━━━━━ Source records ━━━━━

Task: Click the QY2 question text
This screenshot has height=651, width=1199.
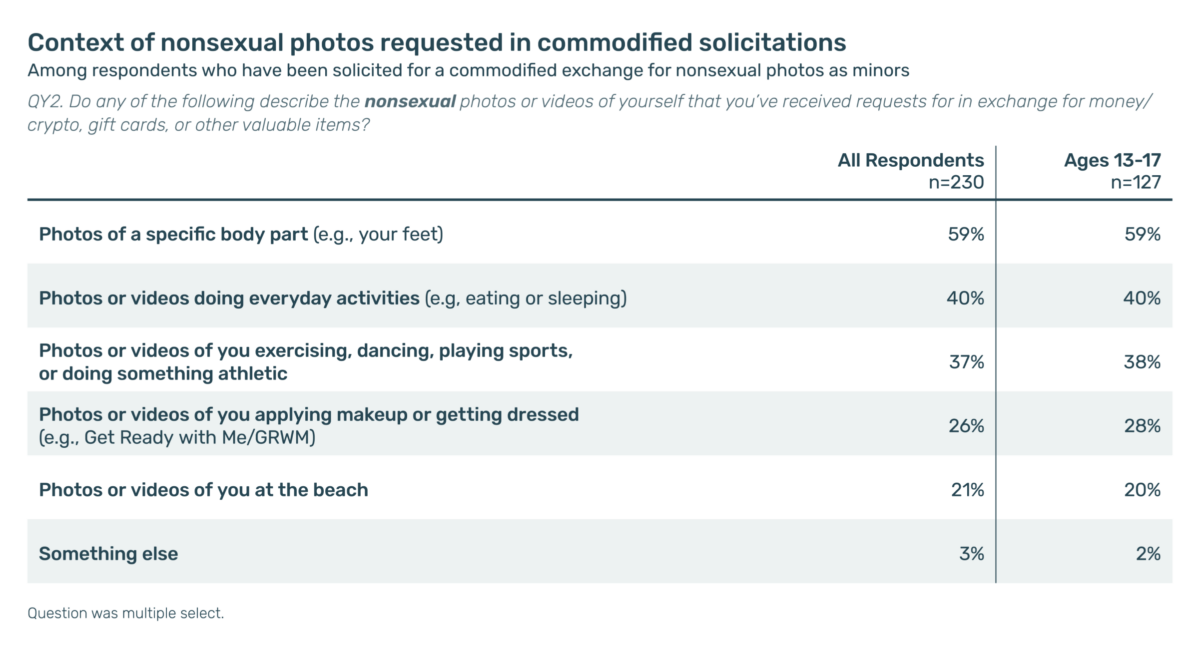Action: pos(589,113)

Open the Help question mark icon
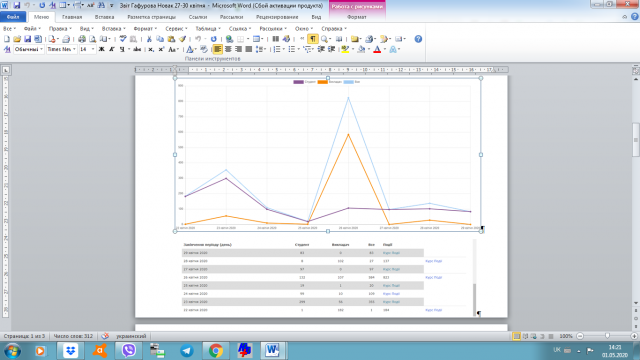coord(418,39)
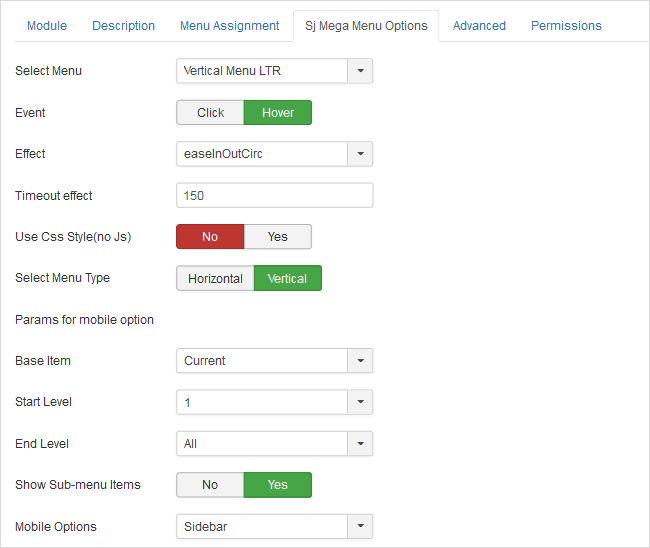
Task: Open the Module tab
Action: (47, 25)
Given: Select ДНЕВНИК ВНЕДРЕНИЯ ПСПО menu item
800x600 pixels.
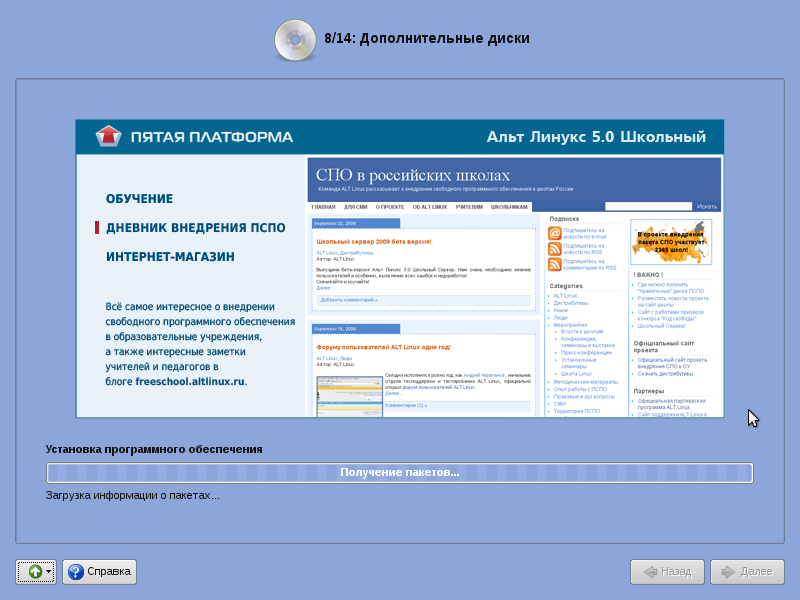Looking at the screenshot, I should click(188, 228).
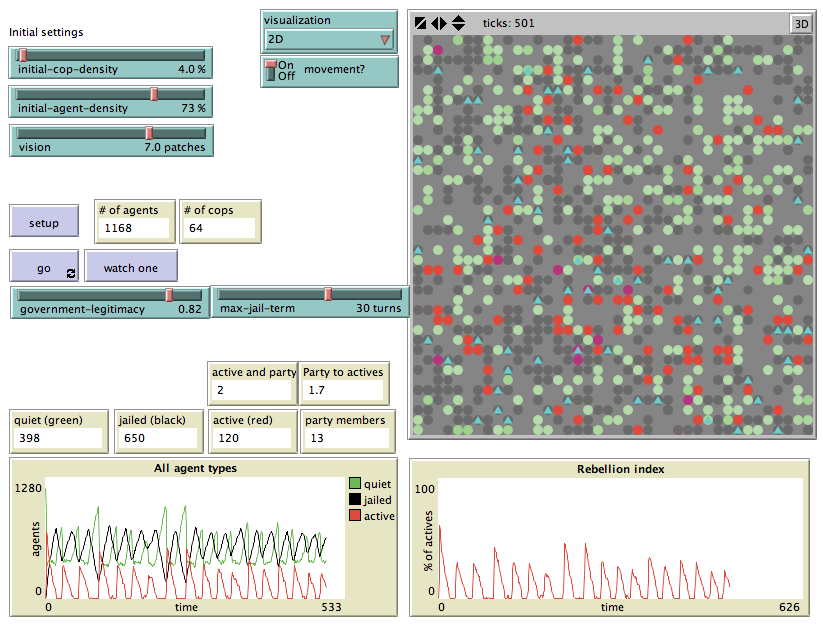Toggle the movement? switch
This screenshot has width=823, height=633.
(270, 70)
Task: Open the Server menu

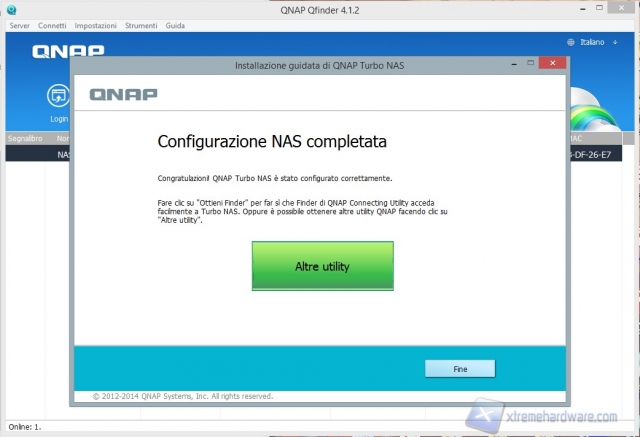Action: (19, 24)
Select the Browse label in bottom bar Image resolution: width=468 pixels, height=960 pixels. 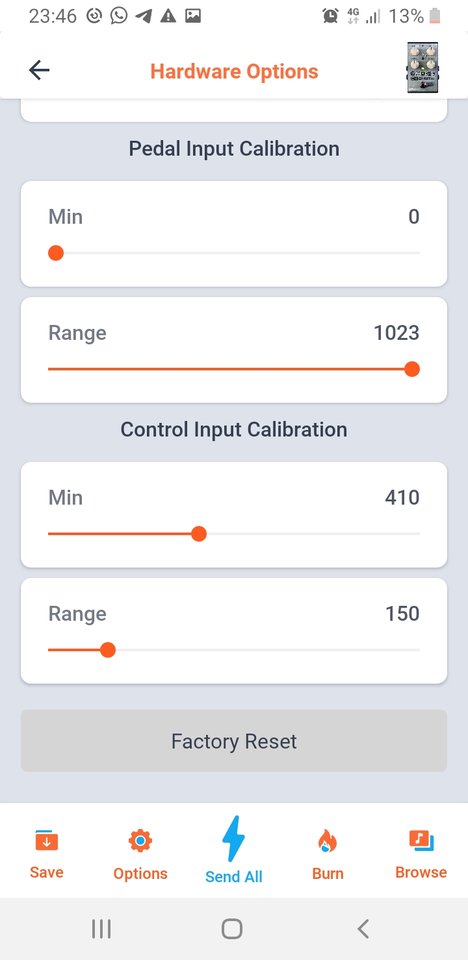tap(421, 872)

━━━━━

What is expected ▸ Write out, exactly and with no pictures, the lines of the data from the first through the line containing "Given: Select ДНЕВНИК".

Task output ▸
Task: Click the QY2 question text
This screenshot has height=651, width=1199.
Action: pos(589,113)

Open the Help question mark icon
coord(418,39)
Task: Open the Module tab
Action: (47, 25)
Given: Select ДНЕВНИК ВНЕДРЕНИЯ ПСПО menu item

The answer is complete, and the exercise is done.